Member of the Ceylon Parliament for Gampola
- In office 1952–1956
- Preceded by: R. S. Pelpola
- Succeeded by: R. S. Pelpola

Deputy Chairman of Committees
- In office 9 June 1952 – 18 February 1956
- Preceded by: T. Ramalingam
- Succeeded by: R. S. Pelpola

Personal details
- Born: Manikka Wadu Richard de Silva 18 November 1900 Ambalangoda, Ceylon
- Party: United National Party
- Children: Iranee (daughter)
- Occupation: Lawyer, politician

= M. W. R. de Silva =

Sri Lankan lawyer (born 1900)

Manikka Wadu Richard de Silva (18 November 1900 - ?) was a Ceylonese
lawyer and politician.

Manikka Wadu Richard de Silva was born on 18 November 1900 in Ambalangoda, Ceylon. He served as the president of Youth Buddhist Association of Gampola, and in 1942 was a founding member of the Law Society of Ceylon.
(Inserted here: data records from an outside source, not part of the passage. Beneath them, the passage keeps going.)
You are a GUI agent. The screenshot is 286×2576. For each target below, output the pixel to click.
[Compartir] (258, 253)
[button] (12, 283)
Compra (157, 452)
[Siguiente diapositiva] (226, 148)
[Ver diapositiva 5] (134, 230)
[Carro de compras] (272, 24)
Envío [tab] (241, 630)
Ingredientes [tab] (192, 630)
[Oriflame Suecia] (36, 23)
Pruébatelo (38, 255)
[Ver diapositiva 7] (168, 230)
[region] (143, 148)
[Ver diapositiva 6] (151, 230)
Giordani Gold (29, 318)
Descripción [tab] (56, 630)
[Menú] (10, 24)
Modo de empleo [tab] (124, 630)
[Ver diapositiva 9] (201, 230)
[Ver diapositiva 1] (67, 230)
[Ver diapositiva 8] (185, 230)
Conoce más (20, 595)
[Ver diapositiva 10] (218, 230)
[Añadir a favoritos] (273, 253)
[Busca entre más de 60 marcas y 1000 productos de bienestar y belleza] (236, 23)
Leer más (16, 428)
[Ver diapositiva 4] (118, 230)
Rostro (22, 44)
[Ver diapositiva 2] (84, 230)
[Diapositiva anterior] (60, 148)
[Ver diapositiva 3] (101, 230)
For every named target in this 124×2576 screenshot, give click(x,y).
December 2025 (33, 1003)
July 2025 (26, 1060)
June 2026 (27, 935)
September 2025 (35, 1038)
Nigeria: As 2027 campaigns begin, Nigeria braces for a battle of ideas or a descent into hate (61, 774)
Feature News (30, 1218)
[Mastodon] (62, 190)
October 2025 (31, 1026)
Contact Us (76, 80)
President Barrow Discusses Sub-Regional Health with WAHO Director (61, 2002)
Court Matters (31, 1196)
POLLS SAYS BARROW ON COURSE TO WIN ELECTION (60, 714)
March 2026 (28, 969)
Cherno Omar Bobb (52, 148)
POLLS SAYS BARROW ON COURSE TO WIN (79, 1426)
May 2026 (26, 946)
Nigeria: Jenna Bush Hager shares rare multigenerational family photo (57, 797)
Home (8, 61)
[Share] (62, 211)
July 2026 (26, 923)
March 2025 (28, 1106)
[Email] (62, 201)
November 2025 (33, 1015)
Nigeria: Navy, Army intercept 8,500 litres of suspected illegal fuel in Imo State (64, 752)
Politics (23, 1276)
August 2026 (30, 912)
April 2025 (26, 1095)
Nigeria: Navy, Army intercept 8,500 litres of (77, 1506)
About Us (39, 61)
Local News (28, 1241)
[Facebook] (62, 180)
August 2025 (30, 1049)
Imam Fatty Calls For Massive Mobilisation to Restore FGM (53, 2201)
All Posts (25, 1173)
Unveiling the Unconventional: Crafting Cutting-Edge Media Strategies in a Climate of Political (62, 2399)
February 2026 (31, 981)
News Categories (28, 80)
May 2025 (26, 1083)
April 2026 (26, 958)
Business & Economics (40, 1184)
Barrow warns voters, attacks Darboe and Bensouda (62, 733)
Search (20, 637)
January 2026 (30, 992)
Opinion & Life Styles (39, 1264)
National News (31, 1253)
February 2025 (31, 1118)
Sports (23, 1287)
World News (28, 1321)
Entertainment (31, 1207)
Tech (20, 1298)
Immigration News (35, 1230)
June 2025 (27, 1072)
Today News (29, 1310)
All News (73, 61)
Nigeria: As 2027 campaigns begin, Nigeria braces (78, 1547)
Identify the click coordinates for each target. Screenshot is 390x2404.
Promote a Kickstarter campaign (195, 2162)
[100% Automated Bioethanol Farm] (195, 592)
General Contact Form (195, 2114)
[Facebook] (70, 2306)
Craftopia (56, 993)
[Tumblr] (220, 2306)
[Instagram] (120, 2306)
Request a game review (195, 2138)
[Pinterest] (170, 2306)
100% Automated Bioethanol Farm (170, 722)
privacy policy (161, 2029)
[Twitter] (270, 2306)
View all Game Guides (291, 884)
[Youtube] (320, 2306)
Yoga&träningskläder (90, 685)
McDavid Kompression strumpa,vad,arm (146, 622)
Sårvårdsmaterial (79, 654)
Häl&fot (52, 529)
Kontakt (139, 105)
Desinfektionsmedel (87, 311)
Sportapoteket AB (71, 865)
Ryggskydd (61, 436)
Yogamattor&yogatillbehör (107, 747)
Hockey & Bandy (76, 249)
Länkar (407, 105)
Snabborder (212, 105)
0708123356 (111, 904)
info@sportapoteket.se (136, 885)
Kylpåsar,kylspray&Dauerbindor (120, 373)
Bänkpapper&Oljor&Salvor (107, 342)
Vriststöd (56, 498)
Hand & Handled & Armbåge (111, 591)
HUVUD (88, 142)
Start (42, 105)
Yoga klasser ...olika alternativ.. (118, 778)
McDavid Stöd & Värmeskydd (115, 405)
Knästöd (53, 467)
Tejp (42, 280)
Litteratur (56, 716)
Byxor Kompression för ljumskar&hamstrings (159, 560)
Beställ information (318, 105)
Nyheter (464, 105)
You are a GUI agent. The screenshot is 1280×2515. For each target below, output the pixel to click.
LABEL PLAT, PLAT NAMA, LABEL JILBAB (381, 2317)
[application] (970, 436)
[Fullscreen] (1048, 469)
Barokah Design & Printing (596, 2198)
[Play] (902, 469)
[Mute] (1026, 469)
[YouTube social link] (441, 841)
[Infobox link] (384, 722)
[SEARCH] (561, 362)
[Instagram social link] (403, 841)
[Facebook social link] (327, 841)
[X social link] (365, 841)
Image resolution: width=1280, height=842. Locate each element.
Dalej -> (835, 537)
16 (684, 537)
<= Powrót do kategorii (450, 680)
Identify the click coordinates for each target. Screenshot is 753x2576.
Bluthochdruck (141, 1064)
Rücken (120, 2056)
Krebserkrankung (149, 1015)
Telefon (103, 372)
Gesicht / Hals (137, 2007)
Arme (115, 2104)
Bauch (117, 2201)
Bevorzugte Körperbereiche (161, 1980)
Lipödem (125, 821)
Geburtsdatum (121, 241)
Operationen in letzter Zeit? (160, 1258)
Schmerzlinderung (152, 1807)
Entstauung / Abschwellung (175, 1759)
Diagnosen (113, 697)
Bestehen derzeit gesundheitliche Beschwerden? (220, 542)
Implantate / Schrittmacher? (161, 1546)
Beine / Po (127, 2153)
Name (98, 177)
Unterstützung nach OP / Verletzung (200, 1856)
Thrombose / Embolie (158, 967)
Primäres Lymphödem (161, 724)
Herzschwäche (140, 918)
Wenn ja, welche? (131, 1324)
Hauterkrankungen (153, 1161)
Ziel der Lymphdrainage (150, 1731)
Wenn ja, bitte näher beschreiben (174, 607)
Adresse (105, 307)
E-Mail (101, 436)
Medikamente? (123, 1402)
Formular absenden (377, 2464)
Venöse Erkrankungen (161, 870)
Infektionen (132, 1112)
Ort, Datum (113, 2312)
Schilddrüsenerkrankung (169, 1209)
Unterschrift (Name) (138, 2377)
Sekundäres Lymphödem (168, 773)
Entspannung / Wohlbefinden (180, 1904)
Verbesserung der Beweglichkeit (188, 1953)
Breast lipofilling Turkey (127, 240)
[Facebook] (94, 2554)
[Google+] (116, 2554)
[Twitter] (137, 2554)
De Silva ran as the United National Party candidate in the seat of Gampola at the 2nd parliamentary election, held between 24 May 1952 and 30 May 1952. He defeated both the Sri Lanka Freedom Party candidate, P. M. Jayasena, and the sitting member, R. S. Pelpola, polling 7,950 votes (43% of the total vote) against their 5,313 votes and 2,352 votes respectively. He was subsequently elected Deputy Chairman of Committees, a position he retained until February 1956.

He contested the 3rd parliamentary election, held between 5 April 1956 and 10 April 1956, but failed to retain his seat, losing to Pelpola, who ran as the Sri Lanka Freedom Party candidate, 4,302 votes to 13,143 votes.